Luxemburg 

Charles Goerens und Isabel Wiseler-Lima von China-Sanktionen betroffen – Asselborn bittet Botschafterin zum Gespräch

Jean Asselborn hat gestern die chinesische Botschafterin zu einem Gespräch ins Außenministerium geladen. Thema waren die Sanktionen und Menschenrechte. Von den Strafmaßnahmen, die China gegen zehn Politiker und Wissenschaftler sowie vier Organisationen aus der EU angeordnet hat, sind über ihre Funktion auch drei Luxemburger betroffen.
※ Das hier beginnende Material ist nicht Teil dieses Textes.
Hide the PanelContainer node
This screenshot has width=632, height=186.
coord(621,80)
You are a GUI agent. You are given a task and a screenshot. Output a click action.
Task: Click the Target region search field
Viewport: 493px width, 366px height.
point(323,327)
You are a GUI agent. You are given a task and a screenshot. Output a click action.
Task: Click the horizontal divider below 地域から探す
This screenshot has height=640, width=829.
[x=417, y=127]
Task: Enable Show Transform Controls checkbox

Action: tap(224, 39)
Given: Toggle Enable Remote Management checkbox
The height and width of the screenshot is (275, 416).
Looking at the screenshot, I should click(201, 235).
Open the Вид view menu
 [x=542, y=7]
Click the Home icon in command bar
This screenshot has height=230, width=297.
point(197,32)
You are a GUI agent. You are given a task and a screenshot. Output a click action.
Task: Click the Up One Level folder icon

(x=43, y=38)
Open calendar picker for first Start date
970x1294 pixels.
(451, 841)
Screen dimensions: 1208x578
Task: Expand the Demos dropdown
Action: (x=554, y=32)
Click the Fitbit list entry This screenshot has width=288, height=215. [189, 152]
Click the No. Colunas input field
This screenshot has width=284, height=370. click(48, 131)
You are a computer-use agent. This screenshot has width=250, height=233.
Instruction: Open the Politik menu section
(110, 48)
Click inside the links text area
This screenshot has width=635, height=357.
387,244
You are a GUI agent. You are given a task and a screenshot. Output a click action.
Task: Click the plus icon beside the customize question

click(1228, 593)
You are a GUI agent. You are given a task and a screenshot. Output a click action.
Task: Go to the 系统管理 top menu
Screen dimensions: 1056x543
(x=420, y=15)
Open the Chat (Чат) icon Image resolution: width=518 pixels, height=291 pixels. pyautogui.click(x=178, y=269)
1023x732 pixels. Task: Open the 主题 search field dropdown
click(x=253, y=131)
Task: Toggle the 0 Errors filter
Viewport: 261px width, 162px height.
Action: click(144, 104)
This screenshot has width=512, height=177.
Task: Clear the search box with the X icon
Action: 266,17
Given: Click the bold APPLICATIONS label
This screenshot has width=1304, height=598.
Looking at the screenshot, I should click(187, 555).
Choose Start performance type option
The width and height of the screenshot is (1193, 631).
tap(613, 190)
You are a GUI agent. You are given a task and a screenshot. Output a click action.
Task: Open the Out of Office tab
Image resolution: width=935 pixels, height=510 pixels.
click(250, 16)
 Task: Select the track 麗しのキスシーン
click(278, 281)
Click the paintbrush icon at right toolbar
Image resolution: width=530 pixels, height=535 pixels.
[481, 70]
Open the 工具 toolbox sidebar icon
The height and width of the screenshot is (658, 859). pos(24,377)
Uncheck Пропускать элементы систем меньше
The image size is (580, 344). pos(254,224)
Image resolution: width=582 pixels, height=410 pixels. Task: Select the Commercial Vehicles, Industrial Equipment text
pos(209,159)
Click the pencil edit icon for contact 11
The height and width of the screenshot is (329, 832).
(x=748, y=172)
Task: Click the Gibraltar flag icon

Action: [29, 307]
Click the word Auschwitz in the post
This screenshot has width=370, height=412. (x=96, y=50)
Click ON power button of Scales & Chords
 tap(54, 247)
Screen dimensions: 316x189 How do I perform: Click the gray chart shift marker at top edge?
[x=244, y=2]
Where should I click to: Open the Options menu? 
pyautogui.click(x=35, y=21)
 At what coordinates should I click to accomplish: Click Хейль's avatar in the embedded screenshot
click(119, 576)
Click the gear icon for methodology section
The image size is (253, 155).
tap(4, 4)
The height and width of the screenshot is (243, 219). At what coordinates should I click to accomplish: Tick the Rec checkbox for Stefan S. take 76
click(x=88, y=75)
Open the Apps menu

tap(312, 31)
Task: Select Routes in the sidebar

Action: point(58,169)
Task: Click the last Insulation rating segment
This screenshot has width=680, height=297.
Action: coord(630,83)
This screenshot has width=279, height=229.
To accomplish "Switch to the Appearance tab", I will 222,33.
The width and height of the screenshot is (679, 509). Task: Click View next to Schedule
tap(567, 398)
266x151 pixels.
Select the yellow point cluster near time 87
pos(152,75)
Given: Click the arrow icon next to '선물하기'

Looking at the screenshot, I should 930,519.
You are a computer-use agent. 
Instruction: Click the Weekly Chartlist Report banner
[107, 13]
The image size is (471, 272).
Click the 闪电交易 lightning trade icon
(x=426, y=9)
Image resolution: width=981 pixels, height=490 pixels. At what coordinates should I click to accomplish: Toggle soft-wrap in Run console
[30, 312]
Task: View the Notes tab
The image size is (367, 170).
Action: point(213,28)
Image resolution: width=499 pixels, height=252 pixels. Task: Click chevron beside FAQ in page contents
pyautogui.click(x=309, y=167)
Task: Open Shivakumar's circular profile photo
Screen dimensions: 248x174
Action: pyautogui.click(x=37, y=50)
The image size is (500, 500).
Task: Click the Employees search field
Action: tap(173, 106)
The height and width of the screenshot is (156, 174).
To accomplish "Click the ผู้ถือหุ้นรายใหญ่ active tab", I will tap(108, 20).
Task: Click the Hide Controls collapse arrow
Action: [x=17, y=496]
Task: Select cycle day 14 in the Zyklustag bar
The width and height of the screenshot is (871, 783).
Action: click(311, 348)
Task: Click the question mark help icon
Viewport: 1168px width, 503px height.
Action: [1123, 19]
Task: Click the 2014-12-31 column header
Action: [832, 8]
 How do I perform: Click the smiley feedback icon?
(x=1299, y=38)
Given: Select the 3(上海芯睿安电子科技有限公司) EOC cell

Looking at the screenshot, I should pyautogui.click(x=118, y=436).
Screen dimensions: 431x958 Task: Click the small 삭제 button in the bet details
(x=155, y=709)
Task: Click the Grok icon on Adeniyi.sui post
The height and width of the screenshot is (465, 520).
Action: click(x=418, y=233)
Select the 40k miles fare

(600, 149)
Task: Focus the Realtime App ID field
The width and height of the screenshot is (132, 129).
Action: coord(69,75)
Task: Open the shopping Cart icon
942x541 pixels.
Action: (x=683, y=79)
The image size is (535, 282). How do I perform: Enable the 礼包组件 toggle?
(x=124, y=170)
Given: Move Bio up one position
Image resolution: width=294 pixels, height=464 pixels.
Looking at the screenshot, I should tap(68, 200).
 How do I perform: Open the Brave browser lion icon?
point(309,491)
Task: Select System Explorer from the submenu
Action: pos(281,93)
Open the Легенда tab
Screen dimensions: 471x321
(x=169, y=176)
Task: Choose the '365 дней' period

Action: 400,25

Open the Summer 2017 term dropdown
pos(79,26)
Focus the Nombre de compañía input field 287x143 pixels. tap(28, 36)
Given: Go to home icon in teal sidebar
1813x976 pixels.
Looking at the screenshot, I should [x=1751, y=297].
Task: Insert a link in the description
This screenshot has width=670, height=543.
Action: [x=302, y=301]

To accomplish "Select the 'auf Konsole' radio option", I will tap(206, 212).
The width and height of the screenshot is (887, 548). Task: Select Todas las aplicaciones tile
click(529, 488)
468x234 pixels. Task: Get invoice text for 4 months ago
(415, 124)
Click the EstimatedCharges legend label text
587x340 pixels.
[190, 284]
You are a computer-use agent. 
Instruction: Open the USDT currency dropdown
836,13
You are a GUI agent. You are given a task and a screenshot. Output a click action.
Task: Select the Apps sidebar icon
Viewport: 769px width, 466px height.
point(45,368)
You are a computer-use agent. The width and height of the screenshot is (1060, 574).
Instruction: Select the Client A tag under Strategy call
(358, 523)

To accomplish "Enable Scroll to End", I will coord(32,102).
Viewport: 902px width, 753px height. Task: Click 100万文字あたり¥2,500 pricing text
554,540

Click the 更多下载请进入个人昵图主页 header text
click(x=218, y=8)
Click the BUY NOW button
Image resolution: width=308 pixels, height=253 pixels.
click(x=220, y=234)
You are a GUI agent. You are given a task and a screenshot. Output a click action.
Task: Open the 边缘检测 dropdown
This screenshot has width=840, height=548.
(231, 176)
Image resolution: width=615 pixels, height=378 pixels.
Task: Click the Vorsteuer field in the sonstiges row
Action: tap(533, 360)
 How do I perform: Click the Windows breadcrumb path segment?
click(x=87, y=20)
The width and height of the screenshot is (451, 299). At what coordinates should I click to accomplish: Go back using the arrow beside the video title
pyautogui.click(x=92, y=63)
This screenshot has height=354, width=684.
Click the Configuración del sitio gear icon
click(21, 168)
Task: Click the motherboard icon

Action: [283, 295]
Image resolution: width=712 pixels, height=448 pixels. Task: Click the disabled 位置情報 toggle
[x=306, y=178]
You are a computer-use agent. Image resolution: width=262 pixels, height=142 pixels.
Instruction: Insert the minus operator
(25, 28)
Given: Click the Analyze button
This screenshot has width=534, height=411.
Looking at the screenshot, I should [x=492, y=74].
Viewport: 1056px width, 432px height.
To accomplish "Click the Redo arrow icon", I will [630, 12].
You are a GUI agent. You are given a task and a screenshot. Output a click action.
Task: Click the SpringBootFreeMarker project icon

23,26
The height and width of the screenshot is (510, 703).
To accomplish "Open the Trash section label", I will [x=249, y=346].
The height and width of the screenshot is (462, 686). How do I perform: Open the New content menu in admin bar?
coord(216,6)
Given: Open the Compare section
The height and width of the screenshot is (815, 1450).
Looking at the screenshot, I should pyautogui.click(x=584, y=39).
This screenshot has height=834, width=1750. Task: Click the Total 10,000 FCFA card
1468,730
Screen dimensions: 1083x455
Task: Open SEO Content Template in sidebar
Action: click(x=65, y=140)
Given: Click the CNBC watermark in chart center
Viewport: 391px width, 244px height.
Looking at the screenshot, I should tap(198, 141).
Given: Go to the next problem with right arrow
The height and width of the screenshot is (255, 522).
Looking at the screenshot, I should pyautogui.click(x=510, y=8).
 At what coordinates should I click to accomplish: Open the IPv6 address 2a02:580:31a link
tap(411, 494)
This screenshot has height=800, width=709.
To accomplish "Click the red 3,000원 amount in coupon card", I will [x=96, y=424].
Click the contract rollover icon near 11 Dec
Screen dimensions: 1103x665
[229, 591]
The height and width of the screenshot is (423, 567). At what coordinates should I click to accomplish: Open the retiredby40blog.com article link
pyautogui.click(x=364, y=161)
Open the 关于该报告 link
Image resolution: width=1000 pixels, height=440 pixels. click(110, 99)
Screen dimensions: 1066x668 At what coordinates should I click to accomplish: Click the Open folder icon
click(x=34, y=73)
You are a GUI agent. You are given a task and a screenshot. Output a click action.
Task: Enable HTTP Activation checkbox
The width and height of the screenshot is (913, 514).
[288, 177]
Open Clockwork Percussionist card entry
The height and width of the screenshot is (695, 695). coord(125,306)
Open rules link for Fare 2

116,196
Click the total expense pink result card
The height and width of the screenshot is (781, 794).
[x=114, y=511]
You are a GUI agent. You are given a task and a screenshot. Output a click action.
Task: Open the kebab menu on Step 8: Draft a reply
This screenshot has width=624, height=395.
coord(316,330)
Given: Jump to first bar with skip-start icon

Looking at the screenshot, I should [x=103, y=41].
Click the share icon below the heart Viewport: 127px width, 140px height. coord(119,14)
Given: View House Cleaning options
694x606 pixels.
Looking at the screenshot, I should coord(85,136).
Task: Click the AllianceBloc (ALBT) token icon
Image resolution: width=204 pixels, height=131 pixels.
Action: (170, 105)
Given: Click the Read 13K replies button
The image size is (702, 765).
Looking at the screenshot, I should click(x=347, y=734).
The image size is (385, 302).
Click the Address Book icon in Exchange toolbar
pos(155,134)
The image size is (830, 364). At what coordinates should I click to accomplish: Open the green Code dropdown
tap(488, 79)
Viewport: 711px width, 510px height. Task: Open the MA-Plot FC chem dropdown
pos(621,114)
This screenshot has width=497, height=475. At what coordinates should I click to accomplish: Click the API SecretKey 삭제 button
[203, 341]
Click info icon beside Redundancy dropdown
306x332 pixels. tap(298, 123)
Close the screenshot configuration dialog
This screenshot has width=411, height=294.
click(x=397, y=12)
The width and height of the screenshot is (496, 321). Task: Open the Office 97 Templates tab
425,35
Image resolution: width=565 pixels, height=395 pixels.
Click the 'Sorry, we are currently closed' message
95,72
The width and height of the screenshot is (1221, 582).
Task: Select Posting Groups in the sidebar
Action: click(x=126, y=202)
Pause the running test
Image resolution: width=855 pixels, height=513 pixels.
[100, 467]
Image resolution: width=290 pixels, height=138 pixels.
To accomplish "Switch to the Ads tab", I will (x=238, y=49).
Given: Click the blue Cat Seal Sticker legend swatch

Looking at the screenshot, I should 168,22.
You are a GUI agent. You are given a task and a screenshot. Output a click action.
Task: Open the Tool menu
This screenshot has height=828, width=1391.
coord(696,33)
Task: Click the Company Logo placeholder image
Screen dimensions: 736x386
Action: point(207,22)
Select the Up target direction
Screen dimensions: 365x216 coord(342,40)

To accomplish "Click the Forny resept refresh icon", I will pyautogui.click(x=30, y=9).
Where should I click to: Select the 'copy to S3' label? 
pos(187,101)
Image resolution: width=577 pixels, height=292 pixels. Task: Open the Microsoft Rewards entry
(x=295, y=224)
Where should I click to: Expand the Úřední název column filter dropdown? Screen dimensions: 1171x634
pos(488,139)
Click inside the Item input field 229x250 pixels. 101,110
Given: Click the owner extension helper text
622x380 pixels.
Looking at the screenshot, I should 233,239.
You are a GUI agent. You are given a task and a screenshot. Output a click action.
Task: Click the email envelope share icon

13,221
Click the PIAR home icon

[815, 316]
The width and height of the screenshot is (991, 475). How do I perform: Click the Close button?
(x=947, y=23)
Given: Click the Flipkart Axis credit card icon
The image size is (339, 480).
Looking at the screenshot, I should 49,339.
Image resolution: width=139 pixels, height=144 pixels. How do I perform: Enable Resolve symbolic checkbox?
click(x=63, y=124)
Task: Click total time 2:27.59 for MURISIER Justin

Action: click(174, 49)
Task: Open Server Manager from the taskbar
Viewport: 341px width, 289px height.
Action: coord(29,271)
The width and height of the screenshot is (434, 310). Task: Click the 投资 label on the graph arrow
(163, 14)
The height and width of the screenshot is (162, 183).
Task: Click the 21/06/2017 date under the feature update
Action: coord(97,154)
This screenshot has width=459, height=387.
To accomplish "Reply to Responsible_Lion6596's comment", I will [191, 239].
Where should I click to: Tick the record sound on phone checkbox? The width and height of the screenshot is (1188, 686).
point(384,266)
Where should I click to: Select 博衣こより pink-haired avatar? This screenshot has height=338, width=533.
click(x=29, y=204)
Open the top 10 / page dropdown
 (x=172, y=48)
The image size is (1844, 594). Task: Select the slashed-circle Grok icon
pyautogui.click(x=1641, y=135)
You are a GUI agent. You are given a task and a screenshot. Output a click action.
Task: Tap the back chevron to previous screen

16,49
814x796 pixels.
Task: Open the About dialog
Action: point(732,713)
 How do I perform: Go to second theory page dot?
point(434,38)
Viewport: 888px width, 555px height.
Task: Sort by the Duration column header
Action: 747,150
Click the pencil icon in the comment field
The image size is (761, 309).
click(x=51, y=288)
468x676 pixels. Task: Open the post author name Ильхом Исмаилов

Neben zahlreichen anderen EU-Außenministern lud auch Jean Asselborn Chinas Botschafterin zum Gespräch über Menschenrechte und Sanktionen 

Neben zahlreichen anderen EU-Außenministern lud auch Jean Asselborn Chinas Botschafterin zum Gespräch über Menschenrechte und Sanktionen  Foto: MAEE

Wegen seiner Mitgliedschaft im Unterausschuss für Menschenrechte des Europäischen Parlaments ist der Europaabgeordnete Charles Goerens (DP) von den Strafmaßnahmen aus China betroffen. Das hat Goerens dem Tageblatt am Donnerstagabend bestätigt. Goerens geht demnach davon aus, zum Beispiel mit einem Einreiseverbot nach China belegt zu sein. Auch Isabel Wiseler-Lima (CSV) ist Mitglied desselben Unterausschusses und dürfte somit ebenfalls mit Sanktionen belegt sein, war aber am späten Donnerstagabend nicht mehr erreichbar. Darüber hinaus ist Luxemburgs Vertreter im Politischen und Sicherheitspolitischen Komitee (PSK) der Europäischen Union visiert. Wegen der chinesischen Sanktionen und Menschenrechtsverletzungen hatte Luxemburgs Außenminister am Donnerstag Chinas Botschafterin Yang Xiaoron zum Gespräch geladen.